The general trend is: the lower the capacity, the more severe the interface abnormalities.
This indicates that the root cause of low capacity may be severe side reactions at the interface and reduced usable negative electrode capacity, suggesting further review of the formation procedure, electrolyte formulation, or material surface treatment process.

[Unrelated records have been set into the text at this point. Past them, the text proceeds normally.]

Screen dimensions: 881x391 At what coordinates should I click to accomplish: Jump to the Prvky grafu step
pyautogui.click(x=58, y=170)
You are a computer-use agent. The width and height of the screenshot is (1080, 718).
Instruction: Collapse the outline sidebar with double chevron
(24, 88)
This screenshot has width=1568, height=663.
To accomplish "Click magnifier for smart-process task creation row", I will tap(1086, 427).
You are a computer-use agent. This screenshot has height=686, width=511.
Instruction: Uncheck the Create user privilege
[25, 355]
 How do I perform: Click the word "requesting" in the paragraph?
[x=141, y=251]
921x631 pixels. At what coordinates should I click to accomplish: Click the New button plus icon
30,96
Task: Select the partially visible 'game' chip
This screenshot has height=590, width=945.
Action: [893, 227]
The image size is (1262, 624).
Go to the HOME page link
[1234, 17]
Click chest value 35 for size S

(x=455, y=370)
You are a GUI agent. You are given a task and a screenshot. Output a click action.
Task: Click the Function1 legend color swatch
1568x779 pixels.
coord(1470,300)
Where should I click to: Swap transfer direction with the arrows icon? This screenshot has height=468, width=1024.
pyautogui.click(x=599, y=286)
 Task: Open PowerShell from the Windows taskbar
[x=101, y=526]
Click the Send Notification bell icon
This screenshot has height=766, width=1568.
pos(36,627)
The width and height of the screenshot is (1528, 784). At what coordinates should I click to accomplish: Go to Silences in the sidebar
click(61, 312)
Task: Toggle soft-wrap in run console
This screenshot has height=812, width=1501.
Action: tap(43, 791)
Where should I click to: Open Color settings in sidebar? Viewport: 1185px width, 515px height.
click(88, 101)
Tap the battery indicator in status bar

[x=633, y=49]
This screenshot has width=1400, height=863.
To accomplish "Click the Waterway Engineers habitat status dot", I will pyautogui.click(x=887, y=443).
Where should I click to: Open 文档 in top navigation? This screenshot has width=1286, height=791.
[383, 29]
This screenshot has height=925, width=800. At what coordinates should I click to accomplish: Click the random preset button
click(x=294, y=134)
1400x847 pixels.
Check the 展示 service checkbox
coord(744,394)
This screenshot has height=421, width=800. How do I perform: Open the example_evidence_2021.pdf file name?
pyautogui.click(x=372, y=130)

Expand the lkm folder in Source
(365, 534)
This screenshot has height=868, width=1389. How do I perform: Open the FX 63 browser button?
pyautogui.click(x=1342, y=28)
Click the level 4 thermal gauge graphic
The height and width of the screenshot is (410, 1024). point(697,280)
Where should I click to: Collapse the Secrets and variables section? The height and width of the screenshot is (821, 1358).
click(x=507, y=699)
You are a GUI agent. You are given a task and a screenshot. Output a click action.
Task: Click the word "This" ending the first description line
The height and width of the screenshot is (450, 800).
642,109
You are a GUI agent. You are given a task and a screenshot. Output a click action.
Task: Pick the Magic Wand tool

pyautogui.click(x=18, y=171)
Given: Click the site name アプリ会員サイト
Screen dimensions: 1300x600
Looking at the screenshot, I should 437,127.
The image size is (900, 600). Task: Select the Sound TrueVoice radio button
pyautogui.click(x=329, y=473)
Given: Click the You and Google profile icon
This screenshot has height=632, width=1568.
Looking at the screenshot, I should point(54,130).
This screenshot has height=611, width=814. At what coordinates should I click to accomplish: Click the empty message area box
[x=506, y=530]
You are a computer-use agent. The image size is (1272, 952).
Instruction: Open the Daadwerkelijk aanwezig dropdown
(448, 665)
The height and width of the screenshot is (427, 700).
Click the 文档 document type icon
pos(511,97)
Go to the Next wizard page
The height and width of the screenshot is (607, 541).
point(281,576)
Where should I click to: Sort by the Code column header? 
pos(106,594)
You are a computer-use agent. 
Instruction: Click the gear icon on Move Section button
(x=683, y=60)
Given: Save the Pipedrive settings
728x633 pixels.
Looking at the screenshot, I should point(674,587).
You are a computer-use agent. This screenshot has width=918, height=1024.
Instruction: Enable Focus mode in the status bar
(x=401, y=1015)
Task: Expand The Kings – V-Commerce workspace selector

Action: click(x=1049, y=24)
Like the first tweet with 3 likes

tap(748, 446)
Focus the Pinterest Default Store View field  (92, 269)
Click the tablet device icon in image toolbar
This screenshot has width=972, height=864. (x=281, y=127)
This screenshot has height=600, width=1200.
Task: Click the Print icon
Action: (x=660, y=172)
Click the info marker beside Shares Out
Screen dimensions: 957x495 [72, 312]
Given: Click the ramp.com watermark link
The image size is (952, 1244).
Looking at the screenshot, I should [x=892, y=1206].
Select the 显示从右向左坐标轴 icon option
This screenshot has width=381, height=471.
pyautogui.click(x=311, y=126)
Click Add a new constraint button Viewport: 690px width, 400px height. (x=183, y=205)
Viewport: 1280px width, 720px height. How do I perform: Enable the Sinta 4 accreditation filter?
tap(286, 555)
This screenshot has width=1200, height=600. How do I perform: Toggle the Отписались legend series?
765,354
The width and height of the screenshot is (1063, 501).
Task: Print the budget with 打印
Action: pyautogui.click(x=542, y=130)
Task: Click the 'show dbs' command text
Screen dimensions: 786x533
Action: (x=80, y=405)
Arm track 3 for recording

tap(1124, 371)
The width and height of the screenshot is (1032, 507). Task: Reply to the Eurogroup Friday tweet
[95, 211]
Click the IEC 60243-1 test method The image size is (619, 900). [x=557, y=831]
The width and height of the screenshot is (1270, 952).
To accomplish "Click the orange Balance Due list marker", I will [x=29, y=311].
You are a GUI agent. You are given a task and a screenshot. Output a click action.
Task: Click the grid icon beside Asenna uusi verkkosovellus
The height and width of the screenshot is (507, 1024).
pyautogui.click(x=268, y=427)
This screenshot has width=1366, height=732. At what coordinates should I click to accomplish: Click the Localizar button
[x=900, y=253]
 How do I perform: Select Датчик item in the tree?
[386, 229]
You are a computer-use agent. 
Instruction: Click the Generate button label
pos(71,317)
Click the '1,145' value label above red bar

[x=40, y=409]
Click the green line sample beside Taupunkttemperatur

7. From Phenomenon to Root Cause — Systematic Traceback and Verification
After comprehensive analysis, a judgment route can be formed as follows:
| Phenomenon | Primary Suspected Cause | Verification Method |
|---|---|---|
|
Positive electrode weight too light |
Insufficient coating thickness, abnormal material ratio |
Weight comparison, cross-sectional thickness measurement |
|
Interface abnormality, lithium plating |
Formation protocol, electrolyte additives |
SEM/EDS analysis, formation curve comparison |
|
Occasional low capacity |
Operational fluctuation, shortened drying or aging |
Batch traceability, process parameter comparison |
|
Batch low capacity |
Insufficient design margin or material system mismatch |
Design review, DOE verification |
Empirical conclusion: the root cause of low capacity is rarely a single issue—most are “edge effects from multiple factors combined.” Therefore, systematic analysis and cross-verification are extremely important; never be misled by a “single-point anomaly.”
Conclusion
Low capacity itself is not terrible—chaotic analysis is. Low-capacity issues in cells are not a disaster, but a systemic signal. What’s truly concerning is skipping verification and relying on guesswork.
Only through a scientific path and rigorous logic—progressing from test confirmation → frequency judgment → structured comparison → interface analysis → design verification—can problems truly be “seen” and ultimately solved.
Once you understand the logic behind low capacity, you’ve mastered the essence of cell analysis.